CMS is also proposing to change the way it pays for medical devices that are recalled or replaced at no or reduced cost to the hospital. The proposed policy would be consistent with the policy CMS adopted for outpatient payments beginning January 1, 2007. Under the IPPS, payment for these devices is included in the payment for the DRG. Currently, Medicare pays the same for the second procedure even if the hospital acquires the device for free or at reduced cost, as it did for the initial procedure when the hospital had to purchase the device. The proposed rule would reduce payment when hospitals use a recalled or replacement device at no cost or with partial credit.
In keeping with the plan contained in CMS’s August, 2006 final Report to Congress on specialty hospitals, the proposed rule would create new disclosure requirements for these hospitals. The proposed rule would require physician-owned hospitals to disclose such ownership to patients and provide the names of the physician owners upon request. The proposed rule would also require physician-owned hospitals to require physician owners who are members of the hospital’s medical staff to disclose their ownership to the patients they refer to the hospital. Disclosure would be required at the time of referral. In addition, the proposed rule would require a hospital to notify all patients in writing if a doctor of medicine or doctor of osteopathy is not present in the hospital 24 hours a day, seven days per week, and describe how the hospital will meet the medical needs of a patient who develops an emergency condition while no doctor is on site. CMS would have the authority to terminate a provider agreement for noncompliance with these disclosure requirements.

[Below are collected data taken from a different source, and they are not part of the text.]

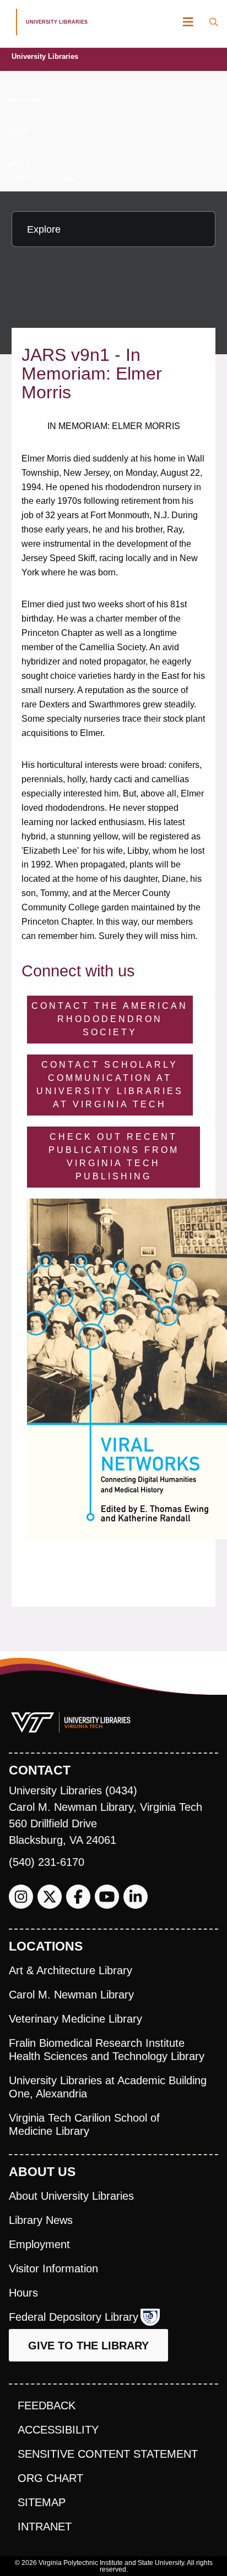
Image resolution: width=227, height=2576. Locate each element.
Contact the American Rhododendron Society (109, 1019)
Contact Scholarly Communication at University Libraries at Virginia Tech (109, 1084)
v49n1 (19, 162)
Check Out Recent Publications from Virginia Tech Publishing (113, 1156)
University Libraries (45, 56)
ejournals (24, 99)
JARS (18, 131)
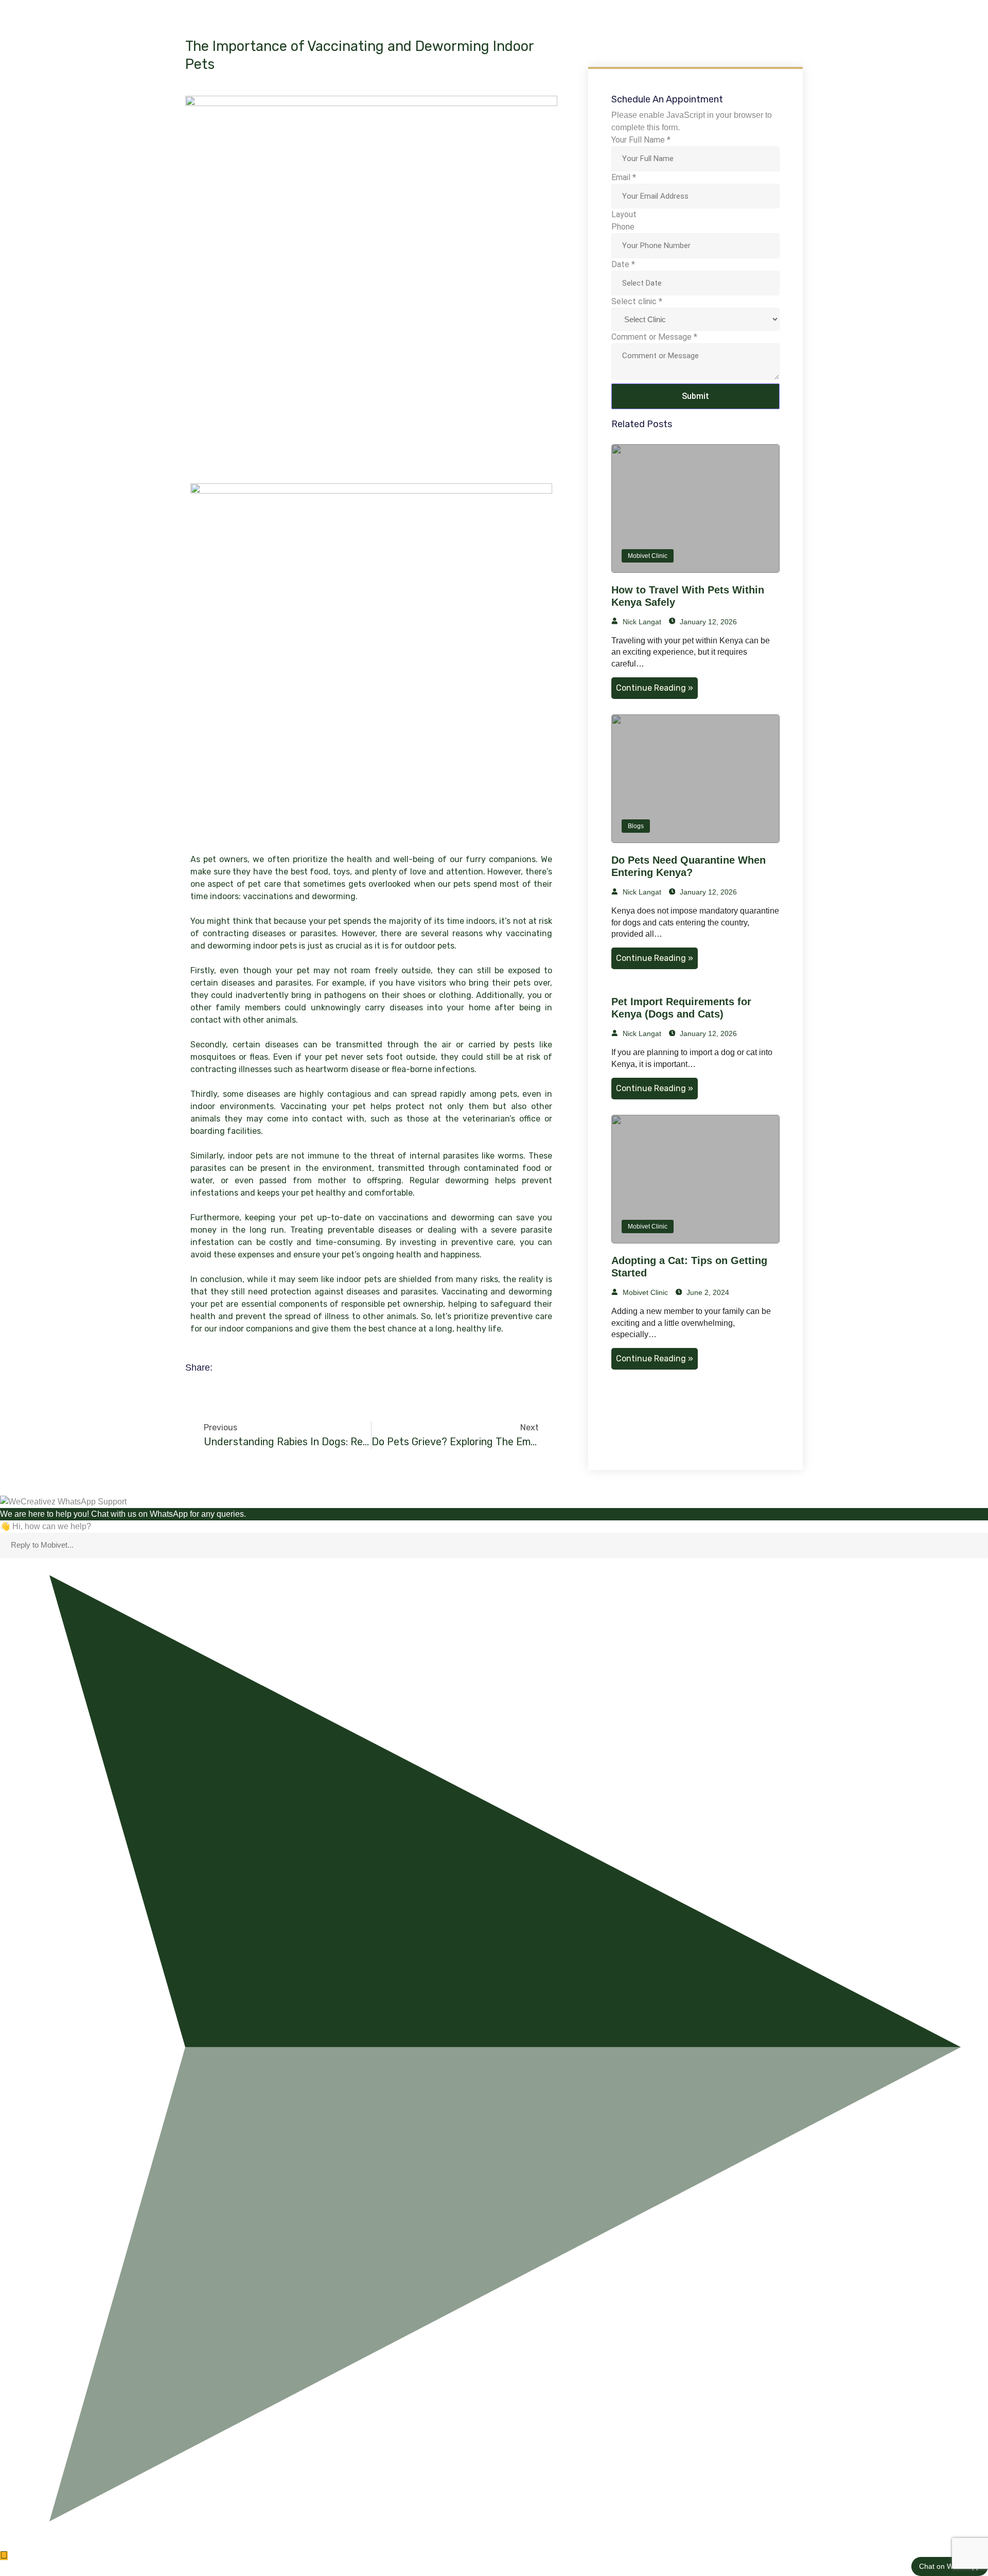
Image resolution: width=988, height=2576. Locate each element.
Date (623, 264)
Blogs (636, 826)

The proposed rule would continue to phase in a change introduced in FY 2007 which would better align payment with the costs of care by using estimated hospital costs, rather than list charges, to establish relative weights for the DRGs. Under the proposed rule, hospitals would be paid during 2008 based on a blend of one-third list charge-based weights and two-thirds hospital cost-based weights for the DRGs. In 2009, hospitals would be paid 100 percent based on cost-based DRG weights.
Comments on the proposed rule will be accepted until June 12, 2007 and a final rule, to be effective for discharges on or after October 1, 2007, will be published later in the summer.